No asset test for MAGI-based South Dakota Medicaid
South Dakota does not use an asset test for MAGI-based Medicaid — the category covering adults 19–64 (expansion), children, and pregnant women. Savings, vehicles, and home equity are not assessed.
Long-term care Medicaid — for seniors needing nursing facility or home-based care — does apply income and asset limits. The asset limit for nursing facility care is $2,000 for a single applicant. Contact DSS for current income limits and look-back period rules for long-term care eligibility.

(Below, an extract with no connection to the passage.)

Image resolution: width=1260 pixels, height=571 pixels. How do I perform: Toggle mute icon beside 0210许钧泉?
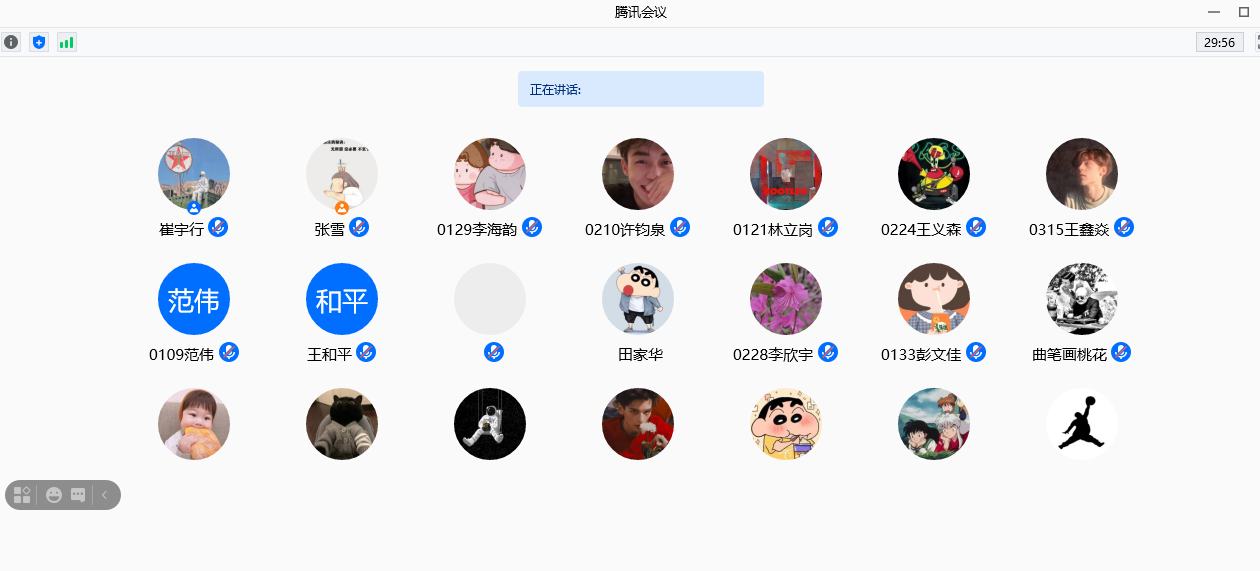[680, 227]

What Amendment D changed for South Dakota adults
Before Amendment D took effect on July 1, 2023, adults without dependent children generally could not qualify for South Dakota Medicaid unless they met a disability standard. Parents and caretakers qualified only at very low income levels. The expansion changed this substantially — any adult 19–64 earning at or below 138% FPL can now qualify, regardless of parental or disability status.
South Dakota is notable for having enacted expansion through a ballot initiative despite consistent legislative opposition. The amendment passed with constitutional language that requires the state to implement expansion — language designed to prevent future legislative reversal. Per DSS, the expansion population is funded at a 90% federal / 10% state match, the same rate that applies to all ACA expansion states.
How Medicaid income limits work
Medicaid eligibility is tied to the Federal Poverty Level (FPL), a measure the Department of Health and Human Services updates each January. States set their income limits as a percentage of FPL — so when FPL increases, the dollar thresholds for Medicaid also shift.
The Affordable Care Act established a standard income methodology called Modified Adjusted Gross Income (MAGI) for most Medicaid applicants. Under MAGI, the agency counts wages, salaries, self-employment income, Social Security benefits, and most other taxable income. Assets — a savings account, vehicle, home — are not counted for MAGI-based programs. That changed with the ACA and applies in all states.
States that expanded Medicaid under the ACA cover most adults at or below 138% FPL. In non-expansion states, income limits for adults without dependent children are far lower — sometimes as low as a few hundred dollars per month — or eligibility for that category simply doesn't exist.
These are federal guidelines — state limits may differ
What counts as income under MAGI
MAGI (Modified Adjusted Gross Income) is the income standard for most Medicaid applicants — children, adults under 65, pregnant women, and parents. It includes wages, salary, tips, self-employment income, unemployment benefits, Social Security retirement and disability benefits (SSDI), and most other taxable income.
It does not count child support received, gifts, loans, inheritances that are not generating income, or Supplemental Security Income (SSI) payments. One key MAGI rule: the ACA added a 5% FPL income disregard for most adults, which effectively raises the usable threshold by that amount. So a state with a 133% FPL limit effectively covers adults to about 138% FPL after the disregard.
Assets — a bank account, car, or home — are not counted for MAGI-based programs. That's a major difference from old-law Medicaid, where asset tests were common. If you previously didn't qualify because of assets, your eligibility may have changed after the ACA.
Asset limits and long-term care Medicaid
MAGI-based programs have no asset test. But Medicaid programs that cover long-term care — nursing home care, home and community-based services for seniors — use the old income and asset methodology, which does include asset limits.
Asset limits for long-term care Medicaid vary by state and are updated periodically. Generally, countable assets above the limit must be spent down before an applicant qualifies. Exempt assets — the primary home (in most circumstances), one vehicle, and certain personal property — are not counted.
Specific asset limits for South Dakota's long-term care programs are on the seniors and long-term care page. The thresholds change, so verify current figures with South Dakota Medicaid directly.